The impact of Trump’s anti-media rhetoric in creating a hostile climate for journalists online, especially women and other minority groups, has been documented by CPJ.


“Trolls Take Aim”

On Trump’s inauguration, the CPJ published a report highlighting the direct connection between the new president’s hostile rhetoric against the press and the online harassment of journalists.

The report proclaimed “when the president-elect tweets, the trolls take aim.”

Much of the president’s rhetoric against the press has had an impact on the online behavior of some of his supporters.
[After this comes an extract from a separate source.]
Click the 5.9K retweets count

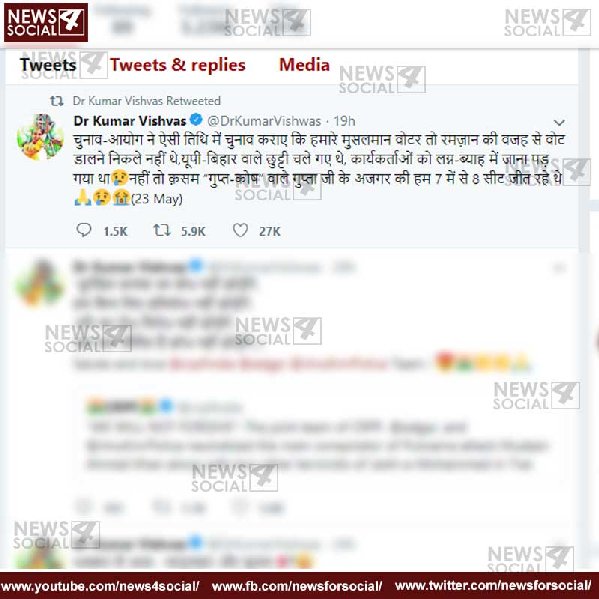[x=193, y=232]
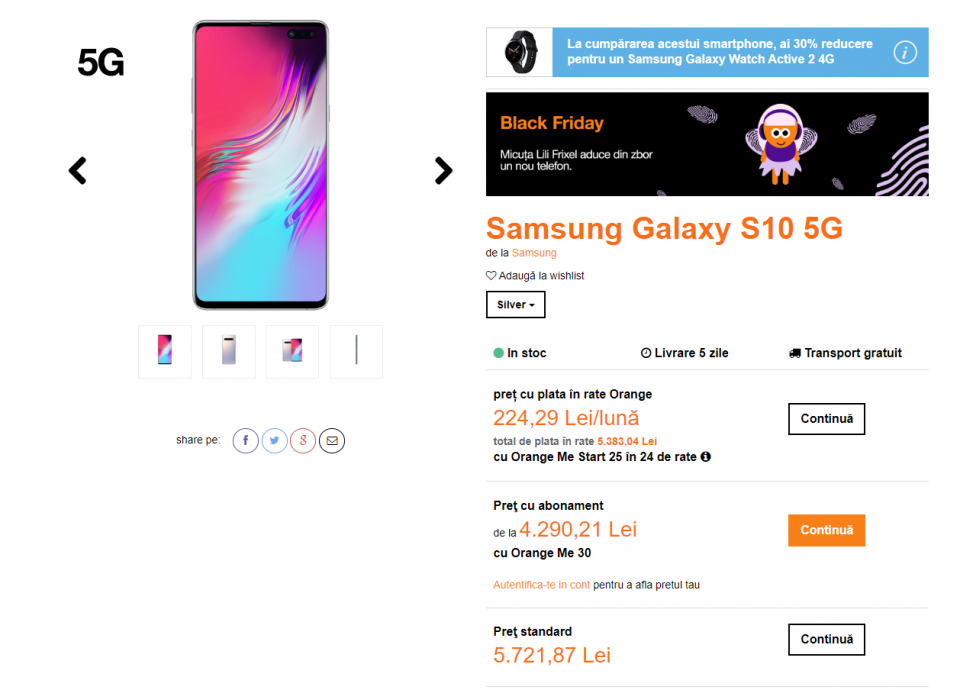Open the Silver color dropdown
Image resolution: width=960 pixels, height=690 pixels.
515,305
Shortly after the 2016 election, the Anti-Defamation League published a study on the anti-Semitic online harassment of journalists during the campaign. The report found 2.6 million anti-Semitic tweets, which earned nearly 10 billion impressions. 800 journalists were targeted by these tweets. Nearly 2/3 of these tweets were generated by 1,600 Twitter users. Increase percentage?

A large plurality of these messages were sent by users self-identified as Trump supporters, conservatives and other extreme right wing factions. The report found that the majority of these users had words like “Trump”, “nationalist”, “conservative” and “American” in their bios.

Many of these tweets were particularly vulgar and racist, containing references to the Holocaust and Nazi imagery. One particularly vicious example of this sort of harassment was aimed at journalist Julia Ioffe after she had written a profile of Melania Trump. In response to this article, Ioffe received a torrent of tweets with anti-Sematic, misogynistic language and photos of concentration camps.

Elisa Lees Munoz, the executive director of the International Women’s Media Foundation, sees online harassment aimed at journalists are indicative of the political climate in the United States.

“Certainly, violence and attacks and harassment in our own country have increased because of the political climate,” she said. “This notion of ‘journalists as my enemy’ certainly contributes to more harassment.”

Elana Newman, the research director at the Dart Center, sees a larger connection between online harassment and civil discourse.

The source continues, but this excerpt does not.